* WHAT THE TASK REQUIRES:
Pick up the passage on Chapter 7 bankruptcy exemptions after its final sentence and carry it forward.

* EXTRACT PROVIDED:
>>>>

If you struggle with debt and find it difficult to keep your creditors off your back, filing for Chapter 7 bankruptcy is an excellent option. However, though you get rid of your debts, the bankruptcy chapter also results in you losing some of your property. The bankruptcy trustee can liquidate your non-exempt property to pay your unsecured creditors. The only silver lining to the process is that you will not lose all your property. This is primarily because bankruptcy is a way for people struggling with debts to get a new financial start. As a result, they can keep some amount of assets to continue working and living. The state and/or federal law provides bankruptcy exemptions through which you can protect the equity in household furnishings, vehicles, homes, clothing, professional tools, etc.
The non-exempt property you own cannot be protected and is sold by the bankruptcy trustee. Therefore, it is important to know what property you can protect before filing for bankruptcy. Since every state has different bankruptcy exemptions, it is important to find out what they are before you file for bankruptcy. Moreover, some states also allow bankruptcy filers to choose between state and federal bankruptcy exemptions. An experienced bankruptcy lawyer can guide you on which exemptions you can use to protect most of your assets.

<<<<

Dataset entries
>>>>

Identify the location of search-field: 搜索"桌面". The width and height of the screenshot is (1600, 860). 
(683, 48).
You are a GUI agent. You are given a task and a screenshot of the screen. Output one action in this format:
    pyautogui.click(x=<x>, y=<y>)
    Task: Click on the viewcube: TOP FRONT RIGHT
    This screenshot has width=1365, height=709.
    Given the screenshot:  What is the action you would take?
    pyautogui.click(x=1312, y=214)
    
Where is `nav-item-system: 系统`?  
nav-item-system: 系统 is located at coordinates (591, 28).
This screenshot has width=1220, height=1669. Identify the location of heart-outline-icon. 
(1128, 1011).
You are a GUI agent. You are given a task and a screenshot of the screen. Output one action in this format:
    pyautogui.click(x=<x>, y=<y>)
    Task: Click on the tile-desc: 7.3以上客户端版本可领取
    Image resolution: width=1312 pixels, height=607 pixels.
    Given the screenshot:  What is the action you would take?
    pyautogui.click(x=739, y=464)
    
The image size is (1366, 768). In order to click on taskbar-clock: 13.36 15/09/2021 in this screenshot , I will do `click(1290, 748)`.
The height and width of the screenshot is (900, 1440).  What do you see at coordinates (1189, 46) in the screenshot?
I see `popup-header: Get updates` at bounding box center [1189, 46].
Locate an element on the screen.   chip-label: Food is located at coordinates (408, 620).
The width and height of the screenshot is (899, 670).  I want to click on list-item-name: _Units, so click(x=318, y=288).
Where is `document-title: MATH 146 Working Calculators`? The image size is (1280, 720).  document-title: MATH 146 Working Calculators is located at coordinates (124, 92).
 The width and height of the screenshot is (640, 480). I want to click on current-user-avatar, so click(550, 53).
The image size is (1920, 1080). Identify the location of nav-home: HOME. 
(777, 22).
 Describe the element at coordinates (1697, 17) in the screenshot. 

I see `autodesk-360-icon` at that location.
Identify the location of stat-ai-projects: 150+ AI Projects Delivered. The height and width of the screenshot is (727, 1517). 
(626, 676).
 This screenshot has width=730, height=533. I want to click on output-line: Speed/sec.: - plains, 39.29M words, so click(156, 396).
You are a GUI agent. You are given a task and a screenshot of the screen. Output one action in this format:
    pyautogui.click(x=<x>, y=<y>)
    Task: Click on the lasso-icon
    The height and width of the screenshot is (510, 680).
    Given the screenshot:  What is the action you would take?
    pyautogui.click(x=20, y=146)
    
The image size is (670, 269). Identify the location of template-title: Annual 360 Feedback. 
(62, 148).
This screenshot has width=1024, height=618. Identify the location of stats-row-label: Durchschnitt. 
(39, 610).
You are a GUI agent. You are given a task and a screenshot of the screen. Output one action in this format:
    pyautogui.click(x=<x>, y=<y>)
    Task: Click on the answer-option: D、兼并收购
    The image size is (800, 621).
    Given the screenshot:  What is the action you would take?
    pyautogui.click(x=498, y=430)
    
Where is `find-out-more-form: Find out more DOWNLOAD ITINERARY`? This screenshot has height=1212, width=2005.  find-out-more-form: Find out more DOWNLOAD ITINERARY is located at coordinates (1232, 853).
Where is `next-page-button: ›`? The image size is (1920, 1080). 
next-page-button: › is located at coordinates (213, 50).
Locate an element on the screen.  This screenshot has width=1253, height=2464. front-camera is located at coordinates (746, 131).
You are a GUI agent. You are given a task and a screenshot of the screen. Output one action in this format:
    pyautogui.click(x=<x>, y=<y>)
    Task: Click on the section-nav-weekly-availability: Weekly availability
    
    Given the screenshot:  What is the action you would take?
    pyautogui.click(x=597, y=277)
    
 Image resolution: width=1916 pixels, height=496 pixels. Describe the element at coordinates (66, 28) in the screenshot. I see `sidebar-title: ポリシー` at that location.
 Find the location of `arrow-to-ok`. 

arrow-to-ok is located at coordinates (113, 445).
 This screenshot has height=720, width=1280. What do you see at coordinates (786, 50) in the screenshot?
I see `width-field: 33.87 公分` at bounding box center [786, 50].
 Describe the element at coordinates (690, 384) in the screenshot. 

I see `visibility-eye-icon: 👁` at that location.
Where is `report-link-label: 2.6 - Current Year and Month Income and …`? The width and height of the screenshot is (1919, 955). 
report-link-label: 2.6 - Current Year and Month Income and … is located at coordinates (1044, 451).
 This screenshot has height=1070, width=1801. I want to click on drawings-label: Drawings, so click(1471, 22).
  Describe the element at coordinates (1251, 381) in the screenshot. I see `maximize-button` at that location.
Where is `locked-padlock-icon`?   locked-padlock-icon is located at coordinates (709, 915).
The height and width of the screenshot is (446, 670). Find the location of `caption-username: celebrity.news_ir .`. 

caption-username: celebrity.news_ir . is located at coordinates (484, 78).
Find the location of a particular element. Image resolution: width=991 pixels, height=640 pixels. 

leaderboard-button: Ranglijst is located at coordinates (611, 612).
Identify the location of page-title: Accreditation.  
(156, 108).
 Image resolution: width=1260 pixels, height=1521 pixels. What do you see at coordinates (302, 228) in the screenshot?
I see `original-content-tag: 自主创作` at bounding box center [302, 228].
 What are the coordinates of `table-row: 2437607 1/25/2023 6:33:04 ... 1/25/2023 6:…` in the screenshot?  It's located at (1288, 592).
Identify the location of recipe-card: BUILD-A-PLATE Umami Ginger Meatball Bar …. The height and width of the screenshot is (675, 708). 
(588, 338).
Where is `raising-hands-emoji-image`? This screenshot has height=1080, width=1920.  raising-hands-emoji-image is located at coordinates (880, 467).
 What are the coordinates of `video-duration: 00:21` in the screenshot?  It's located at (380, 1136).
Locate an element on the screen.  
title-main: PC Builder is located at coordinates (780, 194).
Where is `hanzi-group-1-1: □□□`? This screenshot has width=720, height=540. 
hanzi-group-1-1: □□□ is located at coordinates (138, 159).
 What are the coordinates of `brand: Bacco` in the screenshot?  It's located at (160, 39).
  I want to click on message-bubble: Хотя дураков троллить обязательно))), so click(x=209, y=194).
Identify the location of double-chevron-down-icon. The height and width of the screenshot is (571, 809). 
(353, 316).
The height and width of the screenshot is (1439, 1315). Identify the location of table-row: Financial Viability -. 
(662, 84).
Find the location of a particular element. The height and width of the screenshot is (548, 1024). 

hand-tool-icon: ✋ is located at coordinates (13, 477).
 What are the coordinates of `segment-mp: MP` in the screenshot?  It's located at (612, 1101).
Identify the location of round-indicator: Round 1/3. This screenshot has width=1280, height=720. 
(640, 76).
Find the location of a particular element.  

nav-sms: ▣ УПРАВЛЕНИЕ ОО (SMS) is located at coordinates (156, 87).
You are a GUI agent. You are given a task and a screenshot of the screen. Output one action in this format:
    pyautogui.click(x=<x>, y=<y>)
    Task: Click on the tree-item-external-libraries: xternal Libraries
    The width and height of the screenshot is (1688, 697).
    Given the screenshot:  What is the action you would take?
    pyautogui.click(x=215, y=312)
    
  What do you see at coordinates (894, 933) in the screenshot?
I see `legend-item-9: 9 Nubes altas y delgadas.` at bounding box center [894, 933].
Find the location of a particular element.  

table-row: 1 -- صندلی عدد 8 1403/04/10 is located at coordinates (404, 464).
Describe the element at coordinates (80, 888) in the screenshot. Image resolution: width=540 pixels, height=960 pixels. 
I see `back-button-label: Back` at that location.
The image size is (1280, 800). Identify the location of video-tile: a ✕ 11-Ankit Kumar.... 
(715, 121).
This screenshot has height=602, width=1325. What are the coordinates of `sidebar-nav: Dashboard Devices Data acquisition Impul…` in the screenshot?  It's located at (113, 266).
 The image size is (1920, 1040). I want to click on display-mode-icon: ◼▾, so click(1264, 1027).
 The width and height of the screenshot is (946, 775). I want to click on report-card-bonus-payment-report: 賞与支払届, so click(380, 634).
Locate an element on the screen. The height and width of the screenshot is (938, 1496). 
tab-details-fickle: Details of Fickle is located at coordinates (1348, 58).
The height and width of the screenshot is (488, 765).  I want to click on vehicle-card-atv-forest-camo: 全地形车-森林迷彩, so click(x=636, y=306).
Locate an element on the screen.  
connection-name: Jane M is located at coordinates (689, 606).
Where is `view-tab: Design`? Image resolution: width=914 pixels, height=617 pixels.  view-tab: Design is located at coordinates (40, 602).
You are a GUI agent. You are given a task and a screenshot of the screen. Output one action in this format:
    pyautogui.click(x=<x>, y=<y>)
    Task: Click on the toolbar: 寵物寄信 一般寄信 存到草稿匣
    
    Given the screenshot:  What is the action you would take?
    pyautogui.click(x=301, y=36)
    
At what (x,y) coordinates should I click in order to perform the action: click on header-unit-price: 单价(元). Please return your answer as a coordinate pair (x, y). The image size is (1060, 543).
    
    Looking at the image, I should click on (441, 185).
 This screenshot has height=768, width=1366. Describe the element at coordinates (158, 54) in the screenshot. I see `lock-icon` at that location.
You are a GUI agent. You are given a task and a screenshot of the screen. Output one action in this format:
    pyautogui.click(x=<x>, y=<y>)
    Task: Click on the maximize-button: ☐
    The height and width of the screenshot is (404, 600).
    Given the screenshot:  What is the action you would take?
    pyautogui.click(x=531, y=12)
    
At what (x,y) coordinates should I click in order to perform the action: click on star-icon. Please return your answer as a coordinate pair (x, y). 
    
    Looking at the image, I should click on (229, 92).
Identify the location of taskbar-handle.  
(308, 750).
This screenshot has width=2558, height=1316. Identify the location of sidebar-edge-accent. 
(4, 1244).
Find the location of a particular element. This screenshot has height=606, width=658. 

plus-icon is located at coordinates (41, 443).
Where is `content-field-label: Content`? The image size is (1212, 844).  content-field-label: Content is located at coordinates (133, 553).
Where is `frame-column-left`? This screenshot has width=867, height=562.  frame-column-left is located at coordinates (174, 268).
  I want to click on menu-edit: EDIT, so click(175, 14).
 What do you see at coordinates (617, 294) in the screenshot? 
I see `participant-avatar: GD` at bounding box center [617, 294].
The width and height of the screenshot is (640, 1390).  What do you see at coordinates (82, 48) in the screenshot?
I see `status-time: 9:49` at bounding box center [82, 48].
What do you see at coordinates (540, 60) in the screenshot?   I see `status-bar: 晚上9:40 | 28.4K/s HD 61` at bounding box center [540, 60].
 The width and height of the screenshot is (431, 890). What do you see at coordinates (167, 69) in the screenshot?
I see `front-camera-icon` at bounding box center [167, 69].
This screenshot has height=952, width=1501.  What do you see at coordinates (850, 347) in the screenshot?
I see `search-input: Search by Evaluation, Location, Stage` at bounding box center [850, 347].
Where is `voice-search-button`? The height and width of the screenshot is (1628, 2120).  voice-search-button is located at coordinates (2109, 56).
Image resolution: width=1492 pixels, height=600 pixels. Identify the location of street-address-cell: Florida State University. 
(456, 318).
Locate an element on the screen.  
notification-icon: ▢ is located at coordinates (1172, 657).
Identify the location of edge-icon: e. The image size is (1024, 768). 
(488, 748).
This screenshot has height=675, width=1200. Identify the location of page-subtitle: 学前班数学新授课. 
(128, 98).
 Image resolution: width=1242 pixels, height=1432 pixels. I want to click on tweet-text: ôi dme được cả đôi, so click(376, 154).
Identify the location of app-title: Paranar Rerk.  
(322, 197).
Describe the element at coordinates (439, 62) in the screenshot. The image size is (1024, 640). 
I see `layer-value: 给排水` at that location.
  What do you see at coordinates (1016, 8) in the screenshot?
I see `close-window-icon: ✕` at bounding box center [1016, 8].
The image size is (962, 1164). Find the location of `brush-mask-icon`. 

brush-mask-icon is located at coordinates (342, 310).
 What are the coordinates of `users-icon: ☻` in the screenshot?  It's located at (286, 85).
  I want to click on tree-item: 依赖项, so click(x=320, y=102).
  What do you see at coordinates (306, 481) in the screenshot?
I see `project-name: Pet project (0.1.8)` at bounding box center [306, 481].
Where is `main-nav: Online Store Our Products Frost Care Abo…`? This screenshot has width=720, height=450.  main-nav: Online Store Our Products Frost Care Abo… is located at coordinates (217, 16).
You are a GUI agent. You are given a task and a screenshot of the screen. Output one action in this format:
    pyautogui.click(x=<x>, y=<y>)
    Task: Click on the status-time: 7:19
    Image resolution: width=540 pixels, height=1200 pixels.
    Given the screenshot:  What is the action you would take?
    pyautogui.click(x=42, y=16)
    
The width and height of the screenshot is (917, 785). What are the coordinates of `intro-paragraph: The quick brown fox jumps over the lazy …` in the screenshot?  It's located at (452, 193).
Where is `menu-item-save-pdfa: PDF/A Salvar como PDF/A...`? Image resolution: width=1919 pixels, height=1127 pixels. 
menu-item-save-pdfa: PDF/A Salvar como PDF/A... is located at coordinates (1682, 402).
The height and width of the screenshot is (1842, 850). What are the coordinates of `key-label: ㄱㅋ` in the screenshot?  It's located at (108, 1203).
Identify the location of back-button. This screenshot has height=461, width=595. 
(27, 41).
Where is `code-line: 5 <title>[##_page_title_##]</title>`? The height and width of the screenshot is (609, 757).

<<<<

* ANSWER SPACE:
Can you keep any non-exempt property?
If there is very little equity left in the property and selling it will not recover the cost of the procedure, you might be able to keep the non-exempt property. Moreover, you can also ask the trustee to allow you to make payments to keep the property through an extended payment plan without interest. Unfortunately, since a chapter 7 bankruptcy is usually over within three to six months, you cannot depend on this arrangement to work for long. You can pay for any non-exempt property using money acquired through a friend or relative. Alternatively, any post-bankruptcy earnings that are not part of your bankruptcy funds can also be used to pay for the non-exempt property. However, you should keep in mind that you disclose all your income and assets while filing for bankruptcy to avoid bankruptcy fraud.
Which debts are discharged and which survive bankruptcy?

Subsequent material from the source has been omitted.